Data sources
Our analyses used population-based, insurance billing data from Quebec’s provincial public insurer, the Régie de l’assurance maladie du Québec (RAMQ). The RAMQ insures all physician and hospital services for about 96% of the Quebec population [21] and outpatient prescription drugs for approximately 36% (largely elderly and low-income residents) [22]. Our database includes 2,013,430 Montreal residents age 20 years or older who utilized health services between April 1, 2000 and March 31, 2010 (fiscal years 2000/01–2009/10).
The following data files were linked using an anonymized individual patient identifier: physician fee-for-service billings, hospital admissions, individual death records from the Quebec Statistical Institute (Institut de la Statistique du Québec), and the Quebec tumor registry (Fichier des tumeurs du Québec - FiTQ). Patients who are admitted to hospital appear in the hospital admissions data. Physician billings include services provided in both inpatient and outpatient settings. Day surgeries can appear in either the hospital admission or the physician billing data, depending on the location of the surgery and if the patient was admitted to the hospital.
Variables
Like other medical claims databases, the RAMQ data detail health care services received by patients: outpatient visits, hospital admissions, emergency department visits, day surgeries, and billable services (e.g., colonoscopies). The relevant diagnostic (ICD 9 and ICD 10), treatment [23], and procedure codes [24] are included in these data. They also contain information on individual-level demographic characteristics (age, sex, mortality) and small-area measures of socioeconomic status (SES) (Pampalon index of material deprivation [25]).
Algorithms
We created three algorithms to identify cases of CRC, based on varying source data.

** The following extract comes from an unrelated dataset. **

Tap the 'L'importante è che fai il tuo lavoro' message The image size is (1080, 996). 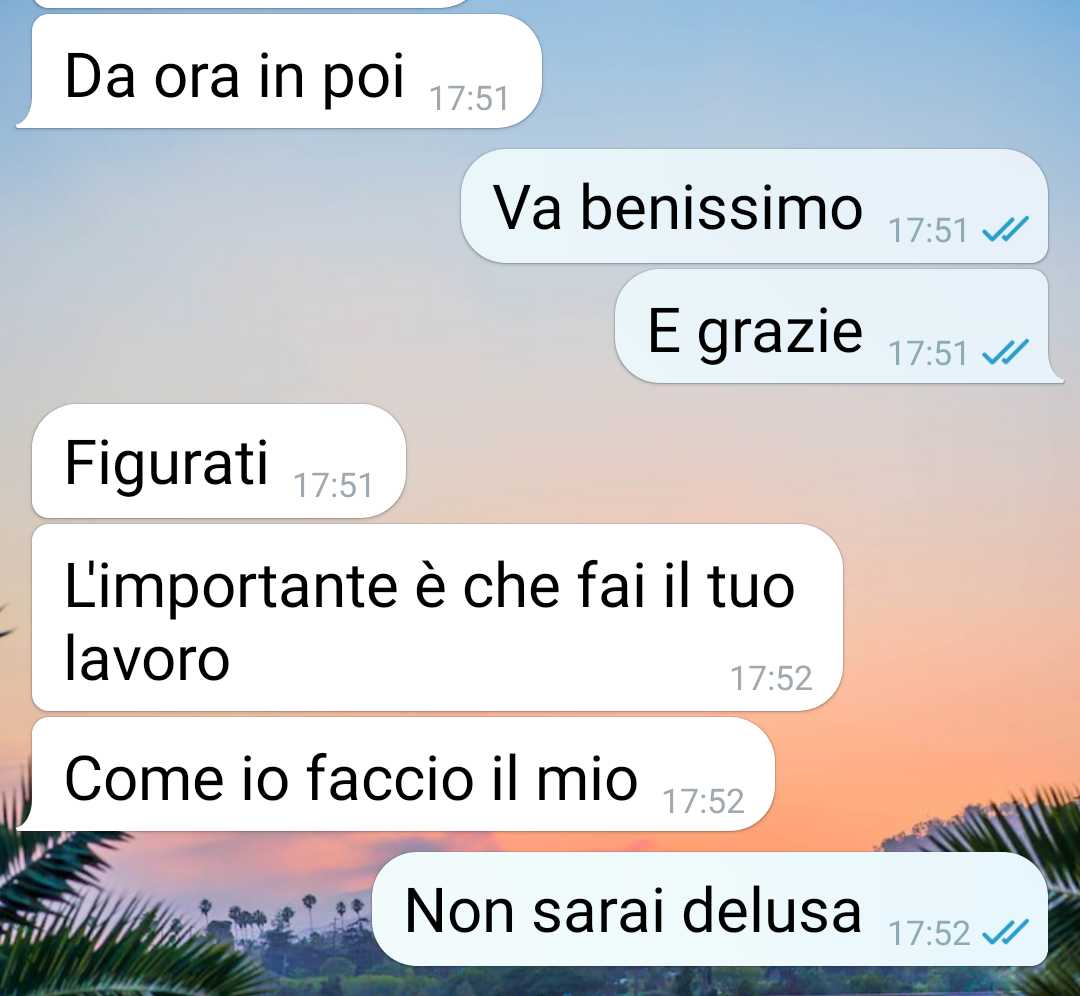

Algorithm 1 classified patients with at least one CRC diagnostic code in the hospitalization data as an incident case of CRC. Algorithm 2 classified patients with two diagnostic codes in the physician billing data separated by at least 30 days in a 2-year period, as an incident case of CRC. Algorithm 3 classified patients who meet the criteria under Algorithm 1 and/or 2 as an incident case. A case identified via algorithm 2 but not algorithm 1 would be an individual diagnosed and treated in outpatient settings only. The date of diagnosis was considered the date of admission (algorithm 1), the date of the first of the two diagnoses (algorithm 2), or whichever is first (algorithm 3) (Fig. 1). Relevant diagnostic codes are listed in Additional file 1. We investigated the receipt of surgical, medical, or other colorectal cancer related treatment at any point during our study period among all possible cases (see Additional file 1). Several validation studies of cancer incidence algorithms based on administrative data have demonstrated that the PPV of algorithms utilizing only hospitalization and physician billing data is relatively low [10,11,12]. Thus, in an effort to improve PPV, the integration of treatment codes in such algorithms has become common and we judged cases to be “true positives” only if the patient met both diagnostic and treatment criteria.
Statistical analyses
We considered the cases identified in the FiTQ as our reference point, and classified cases as concordant (individuals identified in both the FiTQ and by each of our algorithms) or newly captured cases (individuals identified by our algorithms but not in the FiTQ). We conducted descriptive analyses to compare results from the three algorithms and to select the best performing among them. We selected the algorithm that performed best based on maximizing concordance with the FiTQ and maximizing the number of cases ascertained.
We used two approaches to assess the performance of our algorithm. First, we compared the overall proportion of colon and rectal cancers detected by our algorithm to that documented elsewhere. Second, we compared the trends in age-adjusted incidence rates over time between the FiTQ and our algorithm. We expected that the algorithm would detect a consistently greater number of cases than the FiTQ, but that similar trends over time would indicate the algorithm was detecting true positives. Because we do not have another data source that we consider a valid “gold standard”, we did not assess the performance of our algorithm with measures such as sensitivity and specificity.
To characterize individuals with incident CRC who were not identified in the FiTQ, we compared the proportions of age, sex, socioeconomic status, disease site, and treatment received in the concordant and newly captured cases. We calculated 95 % confidence intervals (CIs) to make comparisons across groups. All statistical test were two-sided and assessed at the p < 0.05 level.
Use of the data was authorized by the Commission d’accès à l’information du Québec. The study was approved by the Université de Montréal ethics committee (Project 17–033-CERES-D).